Wormsley Grange, is an early 18th-century house with later alterations, of sandstone, rectangular footprint of approximately 50 ft (15m) by 50 ft, with tiled roofs on twin parallel gable-ended ranges. It is of three storeys with attics and cellars, with, at the south side, attached and stepped back at right angles, a two-storey 50 ft by 24 ft (7m) service wing. Windows are sash, and the east side ground floor set in a two-bay wide bay window, each side of the central entrance which leads to a double terrace garden. Born to Rev. Thomas Knight at Wormsley Grange were the brothers Richard Payne Knight, who rebuilt Downton Castle, and Thomas Andrew Knight, the horticulturalist and botanist, both buried in St Mary's churchyard. Following the 1820s the house became occupied by farmers. At 200 yd east from Wormsley Grange is the site of small terraces, banks and fish-ponds of Wormsley Priory, otherwise the Priory of St Leonard de Pyon, indicated by a series of imprecisely defined sunken earthworks and enclosures. Further fishponds at 200 yards south-southwest of the Grange, may or may not be part of the priory. Wormsley Priory was founded in the reign of King John or King Henry III by a Gilbert Talbot, for the Canons Regular of the Augustine Victorine Order.

White House Farmhouse, 500 yd west-southwest of St George's church, is part of a group of listed buildings and cottages dating to at least the 17th century, possibly earlier to the 15th, but with later alterations, surrounded by 2 acres of gardens and incorporating a medieval fishpond. Centred around the farmhouse are what were before conversion, a cider house, a bake house, and a wainhouse (wagon or cart shed). The farmhouse is timber-framed underneath a partial later 18th-century facing of brick. In the 1980s the building complex became a pub with time-share accommodation, in 2005 restored as a private dwelling.

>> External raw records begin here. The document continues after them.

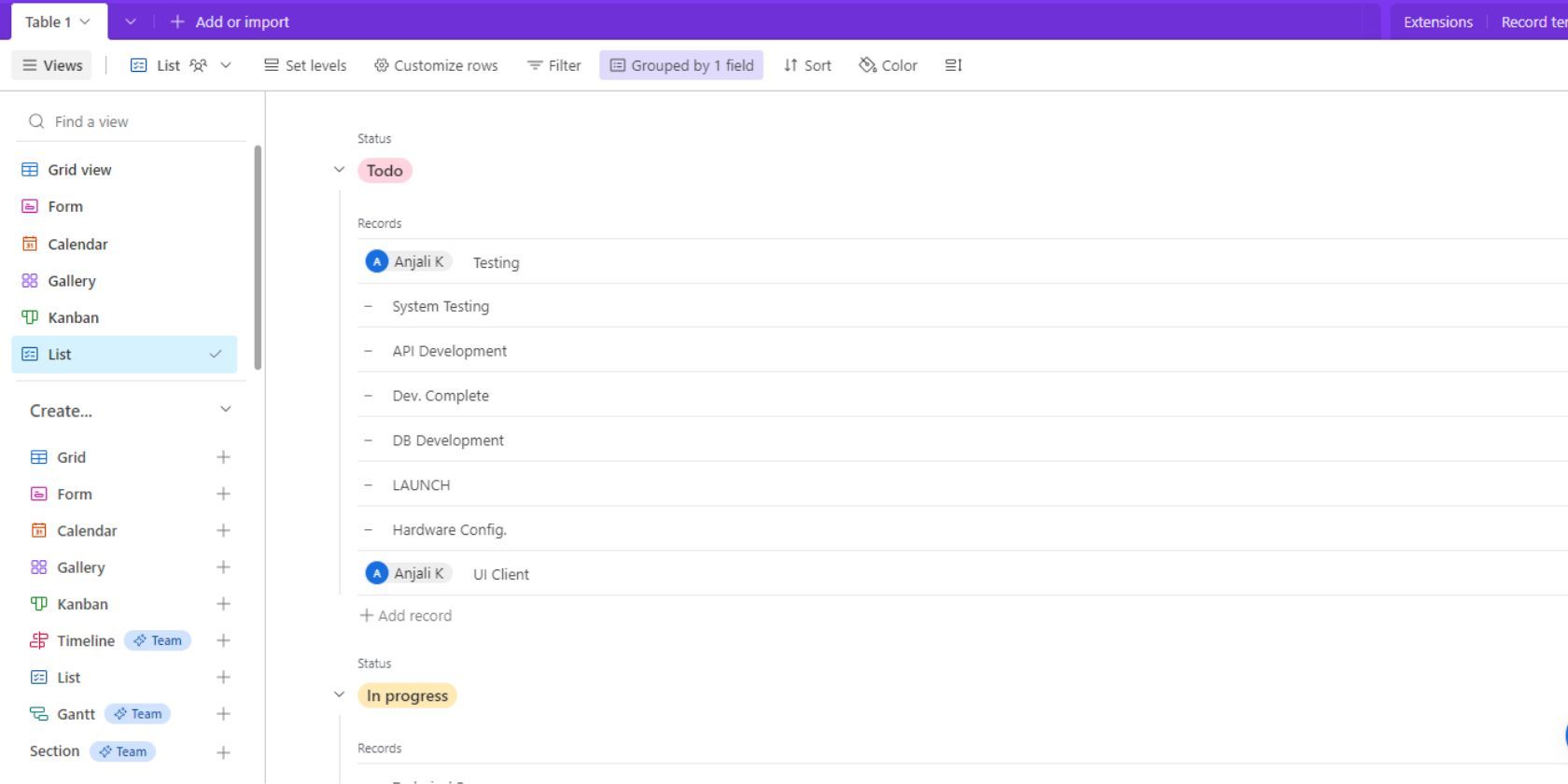Open the Extensions menu
Viewport: 1568px width, 784px height.
[1437, 21]
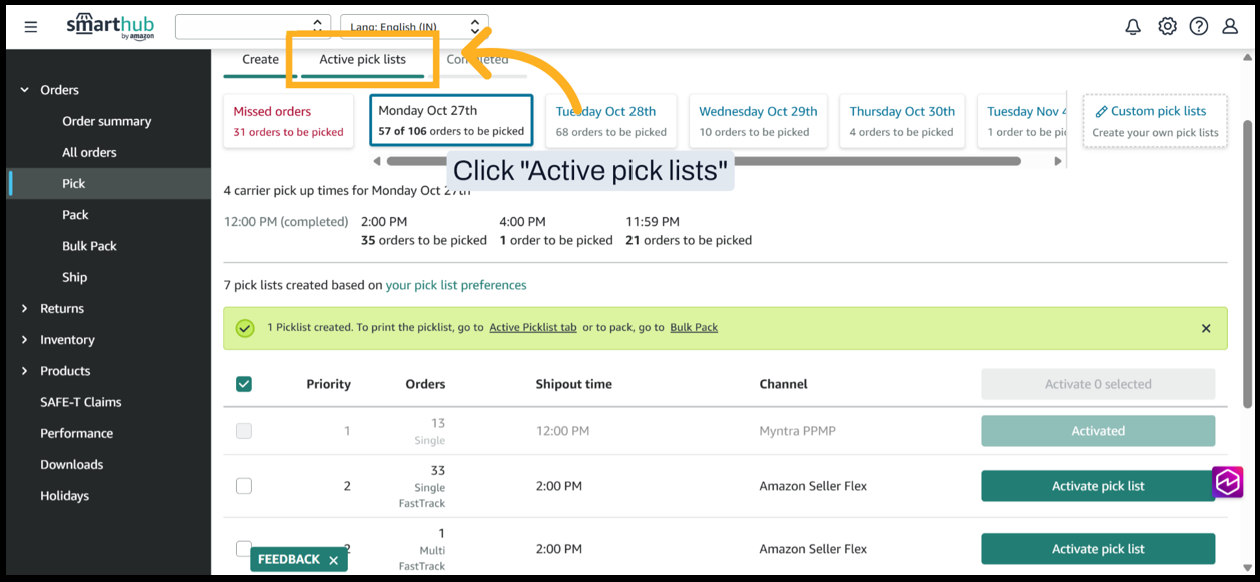This screenshot has height=582, width=1260.
Task: Switch to the Create tab
Action: click(x=260, y=60)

In Kenchester, 1000 yd south from the parish southern border, and on the River Wye, is the National Trust property of The Weir Garden, a 10-acre (4 hectare) south facing garden which attracts a variety of birds, insects and butterflies.

Credenhill Camp, 900 yd east from St George's church, and within the Woodland Trust's Credenhill Park Wood, is the remains of a bivallate (defined by two concentric earthworks), late Iron Age, hill fort and scheduled Monument. The inner bank rises up to 40 ft, the outer up to 13 ft. Remains of timber granaries, Romano-British pottery shards, and storage pits were excavated in 1963.